As remote recurrences of GISTs may be encountered years after excision, most regard this tumor as having at least some potential for metastasis [1]. Guidelines for risk assessment rely on tumor location (gastric, duodenum, jejunum/ileum, and versus rectum), tumor size (<2 cm, 2-5 cm, 5-10 cm, >10 cm), and mitotic rate (five or fewer per 5 mm2 versus >5 per 5 mm2) [8]. In this particular case, a tumor size of 4.2 cm and a mitotic rate of less than five per 5 mm2 would estimate the risk of progressive disease of approximately 8.5%; if the lesion was believed to originate from the rectum, the closest gastrointestinal anatomical site [8]. However, without evidence of a direct connection to a luminal gastrointestinal structure, it is difficult to ascertain the true risk of recurrence and of progressive disease. This case is further nuanced by the fact that enucleation was believed to have completely contained the tumor, which showed no direct connection to a bowel wall at the time of surgery. As such, there was an absence of a non-neoplastic tissue interface to document negative margins. Consequently, there would not be a specific tissue target to further resect. As a result, additional surgery to the area would introduce additional unnecessary morbidity.
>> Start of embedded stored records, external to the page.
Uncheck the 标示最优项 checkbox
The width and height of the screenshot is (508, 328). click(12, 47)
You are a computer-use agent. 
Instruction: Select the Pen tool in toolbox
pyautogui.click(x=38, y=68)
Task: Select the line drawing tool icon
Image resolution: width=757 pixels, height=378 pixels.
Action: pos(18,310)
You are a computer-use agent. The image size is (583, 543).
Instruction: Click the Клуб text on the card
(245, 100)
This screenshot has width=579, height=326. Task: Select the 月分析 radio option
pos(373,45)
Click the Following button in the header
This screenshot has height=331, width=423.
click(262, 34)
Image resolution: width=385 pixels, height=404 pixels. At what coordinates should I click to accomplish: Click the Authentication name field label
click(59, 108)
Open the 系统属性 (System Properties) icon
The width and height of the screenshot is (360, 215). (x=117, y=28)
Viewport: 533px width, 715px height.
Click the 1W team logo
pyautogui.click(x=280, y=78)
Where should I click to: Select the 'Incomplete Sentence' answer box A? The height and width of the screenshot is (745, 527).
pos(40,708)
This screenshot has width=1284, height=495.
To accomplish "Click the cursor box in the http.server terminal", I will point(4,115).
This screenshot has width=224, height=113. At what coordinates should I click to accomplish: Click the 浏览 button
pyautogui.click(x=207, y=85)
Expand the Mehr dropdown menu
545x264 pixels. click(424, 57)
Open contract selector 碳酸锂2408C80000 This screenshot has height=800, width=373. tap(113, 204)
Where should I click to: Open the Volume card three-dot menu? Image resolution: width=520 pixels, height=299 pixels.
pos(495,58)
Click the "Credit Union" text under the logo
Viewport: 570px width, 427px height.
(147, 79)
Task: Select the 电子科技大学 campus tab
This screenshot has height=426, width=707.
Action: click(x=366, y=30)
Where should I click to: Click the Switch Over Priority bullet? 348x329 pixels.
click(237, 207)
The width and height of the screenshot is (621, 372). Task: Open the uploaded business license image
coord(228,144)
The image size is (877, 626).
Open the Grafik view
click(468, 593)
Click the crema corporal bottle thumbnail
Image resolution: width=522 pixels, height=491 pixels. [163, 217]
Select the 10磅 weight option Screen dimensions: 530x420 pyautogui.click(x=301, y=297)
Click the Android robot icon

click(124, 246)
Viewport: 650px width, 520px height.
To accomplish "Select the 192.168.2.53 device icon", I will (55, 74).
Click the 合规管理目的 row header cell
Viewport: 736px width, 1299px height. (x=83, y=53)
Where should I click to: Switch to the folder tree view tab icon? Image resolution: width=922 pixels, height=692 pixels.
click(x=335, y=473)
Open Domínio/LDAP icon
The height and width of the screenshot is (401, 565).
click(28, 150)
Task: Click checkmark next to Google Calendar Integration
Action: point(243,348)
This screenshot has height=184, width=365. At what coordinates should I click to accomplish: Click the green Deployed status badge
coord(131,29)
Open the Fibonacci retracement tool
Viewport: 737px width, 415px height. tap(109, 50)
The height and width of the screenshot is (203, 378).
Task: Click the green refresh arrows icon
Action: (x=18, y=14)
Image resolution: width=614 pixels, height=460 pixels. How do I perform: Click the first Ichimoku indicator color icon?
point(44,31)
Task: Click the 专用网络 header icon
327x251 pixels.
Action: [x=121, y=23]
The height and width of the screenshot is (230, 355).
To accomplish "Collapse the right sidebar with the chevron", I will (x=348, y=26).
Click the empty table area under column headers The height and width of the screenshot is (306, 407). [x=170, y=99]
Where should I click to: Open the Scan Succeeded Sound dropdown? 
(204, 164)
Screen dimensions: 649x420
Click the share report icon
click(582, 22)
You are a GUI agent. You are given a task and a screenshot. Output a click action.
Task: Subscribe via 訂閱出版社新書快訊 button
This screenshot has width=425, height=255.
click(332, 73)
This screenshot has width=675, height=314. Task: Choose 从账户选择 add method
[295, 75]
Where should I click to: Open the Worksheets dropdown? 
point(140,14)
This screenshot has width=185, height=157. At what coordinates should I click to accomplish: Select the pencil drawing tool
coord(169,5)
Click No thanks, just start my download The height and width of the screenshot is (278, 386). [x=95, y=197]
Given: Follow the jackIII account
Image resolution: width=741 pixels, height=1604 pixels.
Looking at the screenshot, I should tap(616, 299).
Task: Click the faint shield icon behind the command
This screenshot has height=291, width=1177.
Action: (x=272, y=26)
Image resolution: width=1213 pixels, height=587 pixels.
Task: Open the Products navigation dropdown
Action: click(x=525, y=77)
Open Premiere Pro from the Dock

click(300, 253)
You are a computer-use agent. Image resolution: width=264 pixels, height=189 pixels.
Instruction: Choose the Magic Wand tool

It is estimated that approximately 85% of GISTs demonstrate mutations in the KIT gene, while approximately 10% harbor PDGFRA gene mutations; the remaining may show mutations in both genes [10-11]. Those with mutations in exon 9 are expected to have better relapse-free survival and overall survival and are more likely to respond to second-line targeted therapy than those with other mutational profiles [12-13]. Molecular analysis of the current case demonstrated a mutation in exon 9 of the KIT gene, with no evidence of mutation in the AKT1, BRAF, CTNNB1, FGFR1, FGFR2, FGFR3, PDGFRA, or SRC genes. With this more favorable mutational profile, and, in consideration of the patient’s age, it was believed that should evidence of clinical or radiographic recurrence be detected during a course of active surveillance, therapy with imatinib could be considered and initiated without losing any window of opportunity for optimal survival. In consideration of the options presented, the patient chose a course of close observation with pelvic MRI every three months over two years. At approximately one year follow-up, there is no evidence of clinical or radiographic recurrence.

Conclusions

Although GISTs rarely arise in the rectovaginal septum, it should be considered in the differential diagnosis of a spindled cell lesion when encountered in such location. The absence of a direct mural connection to the tubular intestinal tract raises the possibility that such lesion should be referred to as "extragastrointestinal stromal tumor", or EGIST.